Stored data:
------

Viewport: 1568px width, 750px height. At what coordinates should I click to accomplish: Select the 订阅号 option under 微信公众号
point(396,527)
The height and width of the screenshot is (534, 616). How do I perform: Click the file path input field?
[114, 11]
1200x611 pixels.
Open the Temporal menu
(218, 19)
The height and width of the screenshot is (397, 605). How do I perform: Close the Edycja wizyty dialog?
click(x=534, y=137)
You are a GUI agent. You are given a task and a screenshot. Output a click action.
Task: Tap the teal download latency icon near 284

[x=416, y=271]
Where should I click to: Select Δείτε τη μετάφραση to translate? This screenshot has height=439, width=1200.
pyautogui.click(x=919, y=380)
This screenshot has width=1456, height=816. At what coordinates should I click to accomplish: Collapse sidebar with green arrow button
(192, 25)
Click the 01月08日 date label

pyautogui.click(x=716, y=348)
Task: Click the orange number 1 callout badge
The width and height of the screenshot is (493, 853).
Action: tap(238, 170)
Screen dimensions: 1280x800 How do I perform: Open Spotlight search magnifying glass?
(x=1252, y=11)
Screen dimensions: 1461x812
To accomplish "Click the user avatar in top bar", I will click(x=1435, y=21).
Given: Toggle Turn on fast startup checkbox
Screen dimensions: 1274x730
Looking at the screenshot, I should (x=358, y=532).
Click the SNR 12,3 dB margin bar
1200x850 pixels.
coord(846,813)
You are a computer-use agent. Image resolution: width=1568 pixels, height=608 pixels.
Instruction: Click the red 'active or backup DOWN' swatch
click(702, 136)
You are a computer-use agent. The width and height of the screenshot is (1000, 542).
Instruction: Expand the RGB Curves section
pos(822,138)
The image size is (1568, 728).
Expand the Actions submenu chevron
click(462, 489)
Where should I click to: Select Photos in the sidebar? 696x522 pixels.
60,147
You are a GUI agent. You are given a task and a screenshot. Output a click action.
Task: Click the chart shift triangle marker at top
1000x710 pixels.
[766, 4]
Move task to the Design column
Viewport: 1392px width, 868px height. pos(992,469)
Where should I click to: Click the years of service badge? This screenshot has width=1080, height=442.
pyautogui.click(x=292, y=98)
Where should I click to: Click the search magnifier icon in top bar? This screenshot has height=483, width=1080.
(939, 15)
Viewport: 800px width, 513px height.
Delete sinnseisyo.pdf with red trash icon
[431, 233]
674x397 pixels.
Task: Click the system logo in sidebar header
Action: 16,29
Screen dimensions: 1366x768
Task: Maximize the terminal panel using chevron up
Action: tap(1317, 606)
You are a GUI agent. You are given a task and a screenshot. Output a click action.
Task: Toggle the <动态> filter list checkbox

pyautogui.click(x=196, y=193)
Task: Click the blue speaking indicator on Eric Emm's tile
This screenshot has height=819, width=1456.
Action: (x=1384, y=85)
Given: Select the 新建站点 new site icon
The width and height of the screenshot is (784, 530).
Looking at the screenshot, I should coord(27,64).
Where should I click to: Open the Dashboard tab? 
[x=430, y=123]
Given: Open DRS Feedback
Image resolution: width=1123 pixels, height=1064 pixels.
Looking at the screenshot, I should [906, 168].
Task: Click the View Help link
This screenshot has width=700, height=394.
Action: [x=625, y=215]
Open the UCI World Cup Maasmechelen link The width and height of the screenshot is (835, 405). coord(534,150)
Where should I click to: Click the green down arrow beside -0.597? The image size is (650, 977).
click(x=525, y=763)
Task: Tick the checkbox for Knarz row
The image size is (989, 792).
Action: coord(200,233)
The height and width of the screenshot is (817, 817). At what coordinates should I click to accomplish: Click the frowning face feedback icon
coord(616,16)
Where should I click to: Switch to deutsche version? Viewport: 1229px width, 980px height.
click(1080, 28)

------

## What the exercise asks:
Please print the data above exactly as it appears.

## Answer section:
Viewport: 1568px width, 750px height. At what coordinates should I click to accomplish: Select the 订阅号 option under 微信公众号
point(396,527)
The height and width of the screenshot is (534, 616). How do I perform: Click the file path input field?
[114, 11]
1200x611 pixels.
Open the Temporal menu
(218, 19)
The height and width of the screenshot is (397, 605). How do I perform: Close the Edycja wizyty dialog?
click(x=534, y=137)
You are a GUI agent. You are given a task and a screenshot. Output a click action.
Task: Tap the teal download latency icon near 284

[x=416, y=271]
Where should I click to: Select Δείτε τη μετάφραση to translate? This screenshot has height=439, width=1200.
pyautogui.click(x=919, y=380)
This screenshot has width=1456, height=816. At what coordinates should I click to accomplish: Collapse sidebar with green arrow button
(192, 25)
Click the 01月08日 date label

pyautogui.click(x=716, y=348)
Task: Click the orange number 1 callout badge
The width and height of the screenshot is (493, 853).
Action: tap(238, 170)
Screen dimensions: 1280x800 How do I perform: Open Spotlight search magnifying glass?
(x=1252, y=11)
Screen dimensions: 1461x812
To accomplish "Click the user avatar in top bar", I will click(x=1435, y=21).
Given: Toggle Turn on fast startup checkbox
Screen dimensions: 1274x730
Looking at the screenshot, I should (x=358, y=532).
Click the SNR 12,3 dB margin bar
1200x850 pixels.
coord(846,813)
You are a computer-use agent. Image resolution: width=1568 pixels, height=608 pixels.
Instruction: Click the red 'active or backup DOWN' swatch
click(702, 136)
You are a computer-use agent. The width and height of the screenshot is (1000, 542).
Instruction: Expand the RGB Curves section
pos(822,138)
The image size is (1568, 728).
Expand the Actions submenu chevron
click(462, 489)
Where should I click to: Select Photos in the sidebar? 696x522 pixels.
60,147
You are a GUI agent. You are given a task and a screenshot. Output a click action.
Task: Click the chart shift triangle marker at top
1000x710 pixels.
[766, 4]
Move task to the Design column
Viewport: 1392px width, 868px height. pos(992,469)
Where should I click to: Click the years of service badge? This screenshot has width=1080, height=442.
pyautogui.click(x=292, y=98)
Where should I click to: Click the search magnifier icon in top bar? This screenshot has height=483, width=1080.
(939, 15)
Viewport: 800px width, 513px height.
Delete sinnseisyo.pdf with red trash icon
[431, 233]
674x397 pixels.
Task: Click the system logo in sidebar header
Action: 16,29
Screen dimensions: 1366x768
Task: Maximize the terminal panel using chevron up
Action: tap(1317, 606)
You are a GUI agent. You are given a task and a screenshot. Output a click action.
Task: Toggle the <动态> filter list checkbox

pyautogui.click(x=196, y=193)
Task: Click the blue speaking indicator on Eric Emm's tile
This screenshot has height=819, width=1456.
Action: (x=1384, y=85)
Given: Select the 新建站点 new site icon
The width and height of the screenshot is (784, 530).
Looking at the screenshot, I should coord(27,64).
Where should I click to: Open the Dashboard tab? 
[x=430, y=123]
Given: Open DRS Feedback
Image resolution: width=1123 pixels, height=1064 pixels.
Looking at the screenshot, I should [906, 168].
Task: Click the View Help link
This screenshot has width=700, height=394.
Action: [x=625, y=215]
Open the UCI World Cup Maasmechelen link The width and height of the screenshot is (835, 405). coord(534,150)
Where should I click to: Click the green down arrow beside -0.597? The image size is (650, 977).
click(x=525, y=763)
Task: Tick the checkbox for Knarz row
The image size is (989, 792).
Action: coord(200,233)
The height and width of the screenshot is (817, 817). At what coordinates should I click to accomplish: Click the frowning face feedback icon
coord(616,16)
Where should I click to: Switch to deutsche version? Viewport: 1229px width, 980px height.
click(1080, 28)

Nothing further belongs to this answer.